You sometimes need to drive a white LED from one 1.5 V battery. Unfortunately, the forward voltage of a white LED is 3 to 4 V. So, you would need a dc/dc converter to drive the LED from one battery. Using the simple circuit in Figure 1, you can drive one white LED or two series-connected green LEDs, using only a few components. The circuit is a voltage-to-current converter, which converts the battery voltage to a current that passes through the LED. You can adjust this current and, thus, the brightness of the LED, by varying resistor R3. If you turn on switch S1, resistor R2 feeds base current to transistor Q2. Q2 turns on, and its collector current, via R3, turns on Q1. Now, the current through inductor L1 increases. The slope of the increase is a function of the value of L1 and the battery voltage. The current through L1 increases until it reaches a maximum value, which depends on the gain of Q1. Because the value of R3 sets the base current drawn from Q1, Q1's collector current is also limited.

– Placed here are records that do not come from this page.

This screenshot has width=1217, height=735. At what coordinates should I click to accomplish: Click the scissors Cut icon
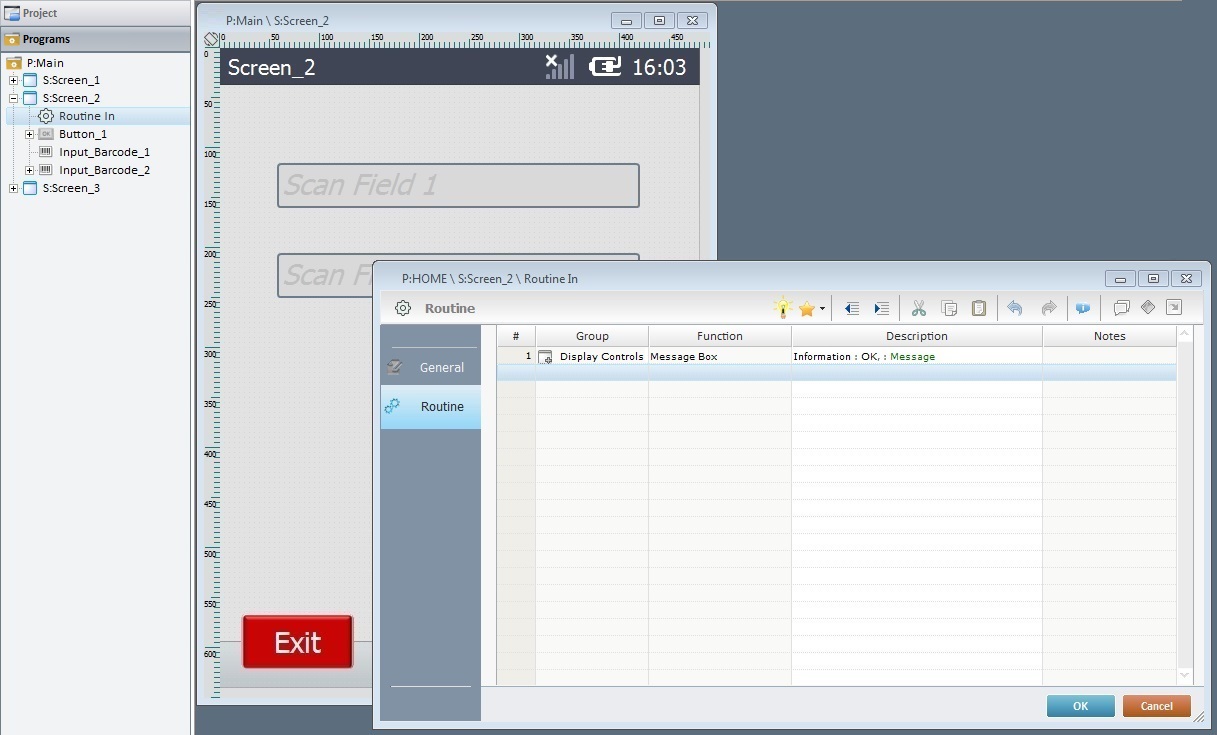[918, 308]
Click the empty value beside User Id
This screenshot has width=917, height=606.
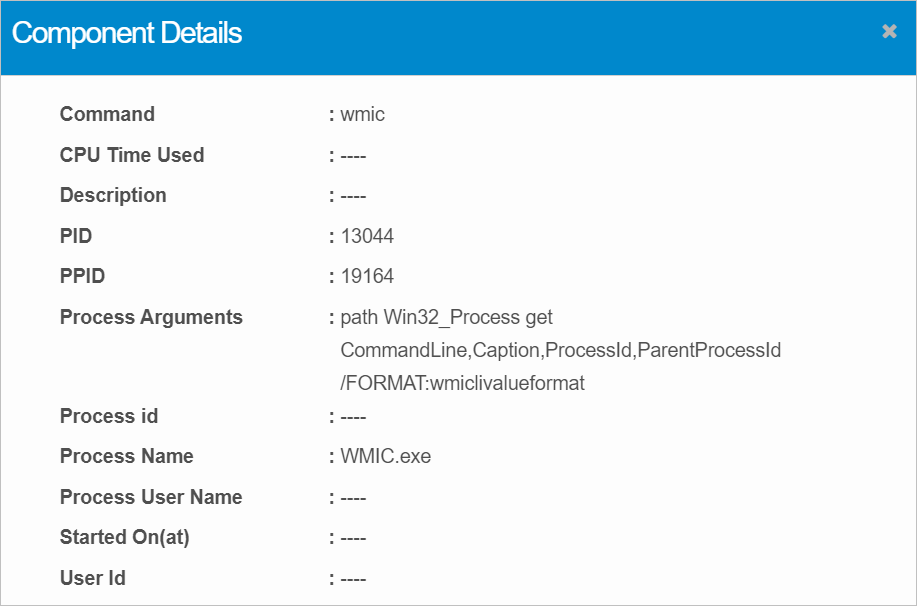pos(353,578)
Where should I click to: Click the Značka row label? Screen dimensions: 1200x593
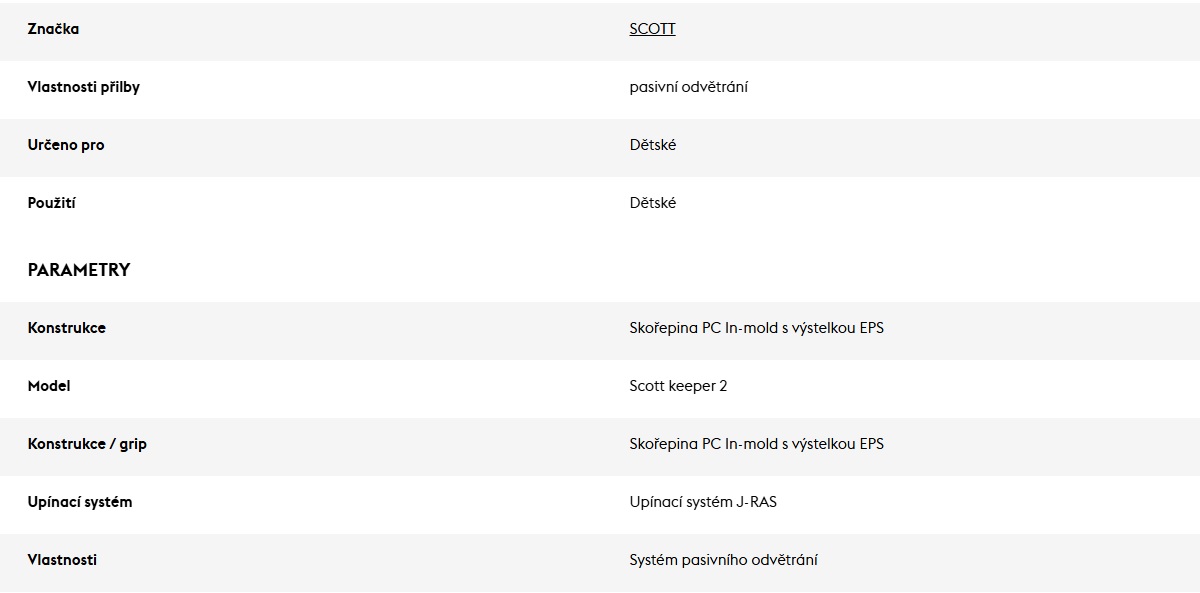[53, 29]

 Figure 1. You can eschew expensive dc/dc converters by using this inexpensive circuit to drive a white LED from a single battery cell.

Once the current through L1 reaches its maximum value, the slope of the current through L1 changes. At that instant, the voltage on L1 switches to a negative polarity forced by the changed slope. This negative voltage traverses capacitor C1 and turns off Q2, which in turn turns off Q1. The negative voltage on L1 increases until it reaches the forward voltage of the LED. The peak current through inductor L1 now flows through the LED and decreases to zero. Now, Q2 switches on again, via the current through R2, and the cycle starts again. By adjusting resistor R3, you can set the peak current through L1 and the peak current through the LED. The brightness of an LED is a linear function of the current through the LED. So, adjusting the value of R3 also adjusts the brightness of the LED.

It doesn't matter which LED you use; the forward voltage on the LED always increases until the peak current through L1 flows through the LED. Different forward voltages of the LEDs yield different on-times (duty cycles) but the same peak current through the LED. With the values shown in Figure 1, the circuit oscillates at a frequency of approximately 30 kHz and delivers a 20-mA peak current through the LED. The duty cycle depends on the ratio of the battery voltage to the forward voltage of the LED. One advantage of this circuit is that it requires no series-limiting resistor for the LED. The peak current through the LED is a function of the value of R3 and the gain of Q1.